Boy, I don’t want to piss them off though. They are in the ultimate position to hunt me down and kill me.
 
amazed that the women shoot as well as, or better than, the men

Shooting is a test of fine motor skills. No reason women cannot have equal or better fine motor control.

Women also have a slight advantage in the standing position, due to a lower center of gravity.
 
I was watching the competition while at lunch with friends a couple days ago and one noted that there probably wasn’t a lot of “Me too” bs going on in the ranks of the women.
 
Ummm, maybe I'm not the one who should tell you this, but that post is quite sexist. And you are wrong, actually - tennis, shooting, archery, or fencing are just a small example of sports where woman can and do compete equal or better compared to men.
 
There have been and are a number of women who are NRA Long Range and Highpower Champions.

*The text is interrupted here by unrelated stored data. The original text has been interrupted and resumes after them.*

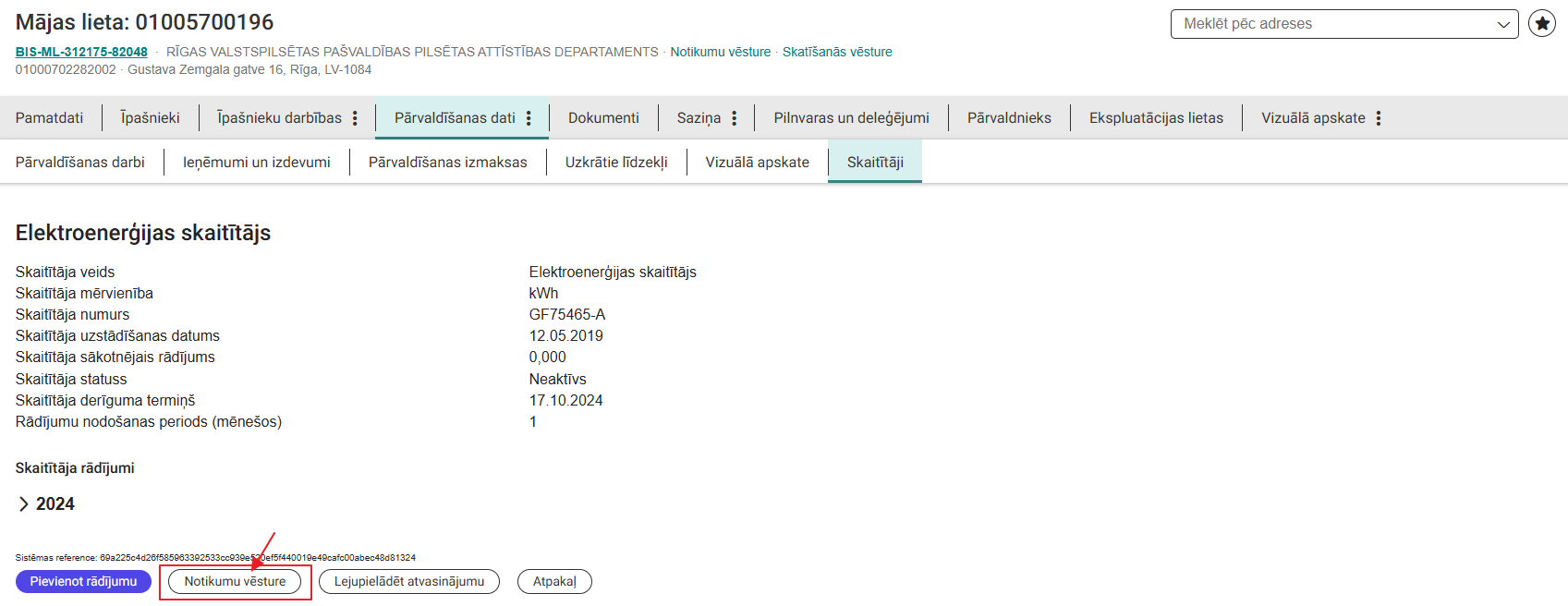Click Lejupielādēt atvasinājumu button
Viewport: 1568px width, 606px height.
pos(408,581)
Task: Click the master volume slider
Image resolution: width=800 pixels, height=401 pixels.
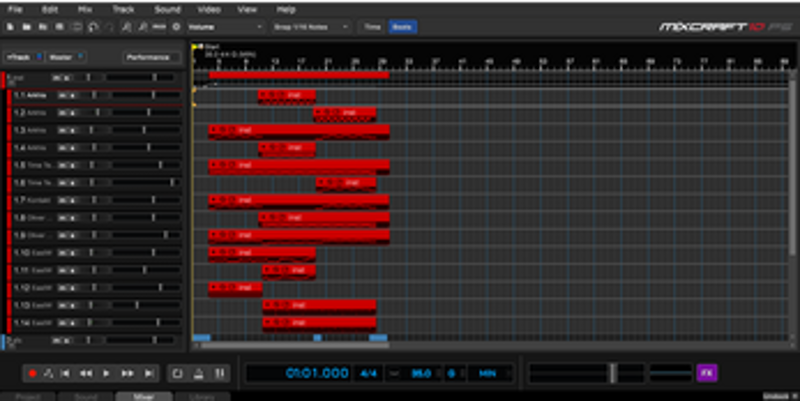Action: point(613,373)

And F Class champions. I don't know the number who have won Smallbore Prone, but I remember reading about them in the American Rifleman. One lady shooter I know, she has at least won Woman's F Class, might have been overall, her husband is also an excellent shot. But, as he says, "she is a better wind reader".

I have never competed in any biathlon, reading about it, the men ski 20 km and the women 15 km, shoot at targets, and the fastest time wins. I could envision that the best men would have faster times over the 15 km segment, based on muscle mass, but so what. Any of them would do better than me, as I not in the physical condition they are. And never have been, and never will be.
 
Wasn’t intending to be sexist, just expressing admiration for women who are really good at doing stuff that is “traditionally” perceived as being a “man” thing.
The implication of the post was intended to be that these women appear very capable of taking care of themselves without resorting to victimhood.
 
For the most part women are not as "aggressive" competitors as men are, they take a more calm and methodical approach. Men on the other hand tend to take the Big Buck approach using their antlers to destroy the competition through aggression. I've seen men get so competitive in shooting events, their focus is on beating the other guy rather than concentrating on the fundamentals and targets.
 
You may notice that women don't compete against men in biathlon. It's not the shooting; it's the skiing. The fact remains, women do not have the same power as men in nordic skiing.
 
I’ve had my ass handed to me (in skeet competition) on a number of occasions by 16-17 y/o girls who were exponentially better shots than I’ll ever be.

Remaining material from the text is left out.